● Directive 1:
Copy the file-download notebook code between "list_file_name = set()" and "total_size = int(response.headers.get('content-length', 0))", inclusive, and swap each "response" for "resp".
● Directive 2:
Continue the Python file-download code from the point where it stops.

● Supplied text:

● ● ● ● ● ● ●

In [116]:
import requests
import pandas as pd
from tqdm import tqdm 
from bs4 import BeautifulSoup
import os
import mimetypes


# selenium method
from selenium import webdriver
from selenium.webdriver.common.by import By
from selenium.webdriver.support.ui import WebDriverWait
from selenium.webdriver.support import expected_conditions as EC
import pyperclip
import time




In [117]:
# ------------------------------------- Function List ----------------------------------------

list_file_name = set()
class download_file:
    def status_bar_api(self, api_url, csv_filename = None, status = 'api'):
        # Stream the download
        if status == 'api':
            with requests.get(api_url, stream=True) as response:
                response.raise_for_status()
                total_size = int(response.headers.get('content-length', 0))

● ● ● ● ● ● ●

● Records shown:
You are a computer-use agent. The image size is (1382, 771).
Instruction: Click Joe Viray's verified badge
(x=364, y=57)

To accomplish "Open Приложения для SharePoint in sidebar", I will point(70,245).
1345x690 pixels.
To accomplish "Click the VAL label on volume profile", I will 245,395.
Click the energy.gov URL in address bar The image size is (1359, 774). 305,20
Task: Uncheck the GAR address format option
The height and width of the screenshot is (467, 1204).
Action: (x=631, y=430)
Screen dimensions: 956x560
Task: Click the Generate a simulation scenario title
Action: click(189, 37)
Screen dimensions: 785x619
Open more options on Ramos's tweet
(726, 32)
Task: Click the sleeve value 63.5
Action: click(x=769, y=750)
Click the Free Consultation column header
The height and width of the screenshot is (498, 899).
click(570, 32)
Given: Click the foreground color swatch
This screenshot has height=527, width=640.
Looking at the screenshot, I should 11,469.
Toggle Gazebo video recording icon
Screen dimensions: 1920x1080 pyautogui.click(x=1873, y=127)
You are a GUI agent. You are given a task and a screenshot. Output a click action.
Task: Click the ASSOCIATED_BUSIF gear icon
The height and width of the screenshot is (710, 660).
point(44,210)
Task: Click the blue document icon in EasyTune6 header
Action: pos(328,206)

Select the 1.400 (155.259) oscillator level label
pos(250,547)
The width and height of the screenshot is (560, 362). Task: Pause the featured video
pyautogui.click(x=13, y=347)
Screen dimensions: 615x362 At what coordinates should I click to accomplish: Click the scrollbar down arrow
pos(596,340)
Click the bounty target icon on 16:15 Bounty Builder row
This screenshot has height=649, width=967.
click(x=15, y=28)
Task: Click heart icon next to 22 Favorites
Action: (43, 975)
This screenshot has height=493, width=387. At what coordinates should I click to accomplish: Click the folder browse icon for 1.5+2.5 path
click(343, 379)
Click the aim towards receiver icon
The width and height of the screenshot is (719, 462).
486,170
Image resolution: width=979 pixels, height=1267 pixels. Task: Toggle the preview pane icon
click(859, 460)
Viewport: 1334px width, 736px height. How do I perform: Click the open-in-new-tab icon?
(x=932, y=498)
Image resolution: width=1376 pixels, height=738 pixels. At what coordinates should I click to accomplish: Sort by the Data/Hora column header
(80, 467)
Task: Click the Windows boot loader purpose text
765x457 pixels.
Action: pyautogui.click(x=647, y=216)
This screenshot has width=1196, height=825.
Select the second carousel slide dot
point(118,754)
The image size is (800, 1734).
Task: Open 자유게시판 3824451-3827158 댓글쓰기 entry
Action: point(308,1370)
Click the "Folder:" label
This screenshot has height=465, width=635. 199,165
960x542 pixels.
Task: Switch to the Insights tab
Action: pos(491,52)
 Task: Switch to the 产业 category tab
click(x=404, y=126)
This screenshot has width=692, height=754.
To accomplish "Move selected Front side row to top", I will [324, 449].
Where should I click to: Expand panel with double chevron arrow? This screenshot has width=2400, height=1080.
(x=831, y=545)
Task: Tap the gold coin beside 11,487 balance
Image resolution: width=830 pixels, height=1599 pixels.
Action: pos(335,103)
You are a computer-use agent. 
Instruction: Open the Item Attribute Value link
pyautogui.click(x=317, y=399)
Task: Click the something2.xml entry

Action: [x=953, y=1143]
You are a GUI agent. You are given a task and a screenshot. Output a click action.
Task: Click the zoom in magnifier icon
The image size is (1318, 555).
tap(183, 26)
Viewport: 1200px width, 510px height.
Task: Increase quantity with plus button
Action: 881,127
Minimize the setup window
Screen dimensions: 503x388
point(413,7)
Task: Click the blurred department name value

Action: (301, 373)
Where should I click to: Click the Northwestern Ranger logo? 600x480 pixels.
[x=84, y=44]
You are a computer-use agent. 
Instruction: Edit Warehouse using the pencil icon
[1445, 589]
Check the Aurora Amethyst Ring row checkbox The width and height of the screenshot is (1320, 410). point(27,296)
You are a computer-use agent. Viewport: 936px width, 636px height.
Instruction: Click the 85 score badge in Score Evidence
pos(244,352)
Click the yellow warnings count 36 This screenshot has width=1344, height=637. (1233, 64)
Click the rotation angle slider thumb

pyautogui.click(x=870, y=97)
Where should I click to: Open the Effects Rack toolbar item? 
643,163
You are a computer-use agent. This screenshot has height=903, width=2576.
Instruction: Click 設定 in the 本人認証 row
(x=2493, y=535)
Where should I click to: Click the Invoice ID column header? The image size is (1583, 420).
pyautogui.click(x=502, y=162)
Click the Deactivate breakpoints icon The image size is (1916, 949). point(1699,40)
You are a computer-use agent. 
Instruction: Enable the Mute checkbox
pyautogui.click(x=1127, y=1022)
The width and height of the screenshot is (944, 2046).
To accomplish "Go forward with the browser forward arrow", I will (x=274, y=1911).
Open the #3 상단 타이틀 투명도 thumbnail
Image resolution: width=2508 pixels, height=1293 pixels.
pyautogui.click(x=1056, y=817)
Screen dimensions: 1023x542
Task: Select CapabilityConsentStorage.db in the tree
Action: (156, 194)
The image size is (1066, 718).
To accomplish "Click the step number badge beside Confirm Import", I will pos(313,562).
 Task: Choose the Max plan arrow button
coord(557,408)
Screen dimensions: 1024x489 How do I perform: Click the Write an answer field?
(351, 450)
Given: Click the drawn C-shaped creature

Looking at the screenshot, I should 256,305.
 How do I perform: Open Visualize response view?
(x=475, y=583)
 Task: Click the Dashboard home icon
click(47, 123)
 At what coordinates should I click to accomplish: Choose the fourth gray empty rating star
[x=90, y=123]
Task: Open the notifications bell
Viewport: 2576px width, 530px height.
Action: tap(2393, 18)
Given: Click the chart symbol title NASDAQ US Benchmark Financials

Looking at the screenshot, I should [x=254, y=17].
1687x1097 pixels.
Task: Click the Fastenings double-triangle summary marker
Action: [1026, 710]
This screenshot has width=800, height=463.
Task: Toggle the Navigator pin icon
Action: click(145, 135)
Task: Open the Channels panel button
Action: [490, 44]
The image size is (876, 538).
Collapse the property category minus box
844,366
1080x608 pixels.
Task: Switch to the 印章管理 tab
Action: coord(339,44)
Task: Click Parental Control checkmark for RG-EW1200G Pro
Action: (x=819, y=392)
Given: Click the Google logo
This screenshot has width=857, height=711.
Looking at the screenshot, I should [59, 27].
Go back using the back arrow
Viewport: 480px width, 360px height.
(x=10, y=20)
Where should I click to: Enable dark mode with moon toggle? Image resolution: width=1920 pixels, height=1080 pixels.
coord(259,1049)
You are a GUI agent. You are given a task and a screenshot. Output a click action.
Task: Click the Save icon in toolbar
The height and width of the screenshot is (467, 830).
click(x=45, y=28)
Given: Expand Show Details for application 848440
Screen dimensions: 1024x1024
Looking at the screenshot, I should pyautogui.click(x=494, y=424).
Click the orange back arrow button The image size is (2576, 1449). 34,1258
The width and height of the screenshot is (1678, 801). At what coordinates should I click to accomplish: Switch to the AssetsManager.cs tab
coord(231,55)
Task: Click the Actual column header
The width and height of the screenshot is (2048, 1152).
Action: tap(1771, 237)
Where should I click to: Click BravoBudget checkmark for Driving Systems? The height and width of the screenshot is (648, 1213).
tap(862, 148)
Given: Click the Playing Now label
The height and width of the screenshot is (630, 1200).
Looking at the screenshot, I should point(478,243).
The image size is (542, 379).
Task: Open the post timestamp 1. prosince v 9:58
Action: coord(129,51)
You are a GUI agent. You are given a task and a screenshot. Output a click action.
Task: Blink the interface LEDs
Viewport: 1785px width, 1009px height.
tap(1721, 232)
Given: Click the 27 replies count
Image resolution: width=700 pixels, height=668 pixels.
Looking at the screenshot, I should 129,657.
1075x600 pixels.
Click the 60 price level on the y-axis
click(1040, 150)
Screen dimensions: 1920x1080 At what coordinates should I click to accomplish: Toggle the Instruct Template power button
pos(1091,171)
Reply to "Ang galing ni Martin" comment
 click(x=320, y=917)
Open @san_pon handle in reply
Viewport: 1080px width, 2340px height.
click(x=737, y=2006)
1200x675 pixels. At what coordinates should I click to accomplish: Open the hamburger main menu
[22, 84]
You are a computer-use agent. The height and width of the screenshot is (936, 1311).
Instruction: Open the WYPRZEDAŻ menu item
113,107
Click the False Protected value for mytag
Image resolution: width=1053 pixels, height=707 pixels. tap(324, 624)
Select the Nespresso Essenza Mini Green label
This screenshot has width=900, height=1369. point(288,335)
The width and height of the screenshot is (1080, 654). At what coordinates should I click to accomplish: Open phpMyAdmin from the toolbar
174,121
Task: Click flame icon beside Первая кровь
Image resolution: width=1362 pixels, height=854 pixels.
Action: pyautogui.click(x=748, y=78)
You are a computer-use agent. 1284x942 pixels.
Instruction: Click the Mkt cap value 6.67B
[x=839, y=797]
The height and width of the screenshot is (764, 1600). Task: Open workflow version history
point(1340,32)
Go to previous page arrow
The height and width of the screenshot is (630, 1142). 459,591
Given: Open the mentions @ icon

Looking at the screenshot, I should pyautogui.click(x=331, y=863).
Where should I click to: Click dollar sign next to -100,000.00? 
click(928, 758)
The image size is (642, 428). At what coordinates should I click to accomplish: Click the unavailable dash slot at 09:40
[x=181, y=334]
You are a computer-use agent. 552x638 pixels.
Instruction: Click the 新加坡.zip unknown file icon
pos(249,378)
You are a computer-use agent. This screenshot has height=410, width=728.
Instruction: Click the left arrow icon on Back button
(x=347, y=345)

● ● ● ● ● ● ●

● Expected answer 1:
list_file_name = set()
class download_file:
    def status_bar_api(self, api_url, csv_filename = None, status = 'api'):
        # Stream the download
        if status == 'api':
            with requests.get(api_url, stream=True) as resp:
                resp.raise_for_status()
                total_size = int(resp.headers.get('content-length', 0))

● Expected answer 2:
                chunk_size = 1024 * 1024  # 1 MB chunks
                
                chunks = []
                with tqdm(total=total_size, unit='B', unit_scale=True, desc='Downloading') as pbar:
                    for chunk in response.iter_content(chunk_size=chunk_size):
                        if chunk:
                            chunks.append(chunk)
                            pbar.update(len(chunk))
                
                # Combine chunks into a single bytes object
                content = b''.join(chunks)
            
            # Save CSV if filename is provided
            if csv_filename:
                with open(csv_filename, 'wb') as f:
                    f.write(content)
                    list_file_name.add(csv_filename)
        else:
            response = requests.get(api_url, stream=True)
            response.raise_for_status()

            # Determine filename
            if "Content-Disposition" in response.headers:
                content_disposition = response.headers["Content-Disposition"]
                filename = content_disposition.split("filename=")[-1].strip('"')
            else:
                filename = os.path.basename(api_url)

            # If filename has no extension, try to guess from Content-Type
            if "." not in filename:
                content_type = response.headers.get("Content-Type", "")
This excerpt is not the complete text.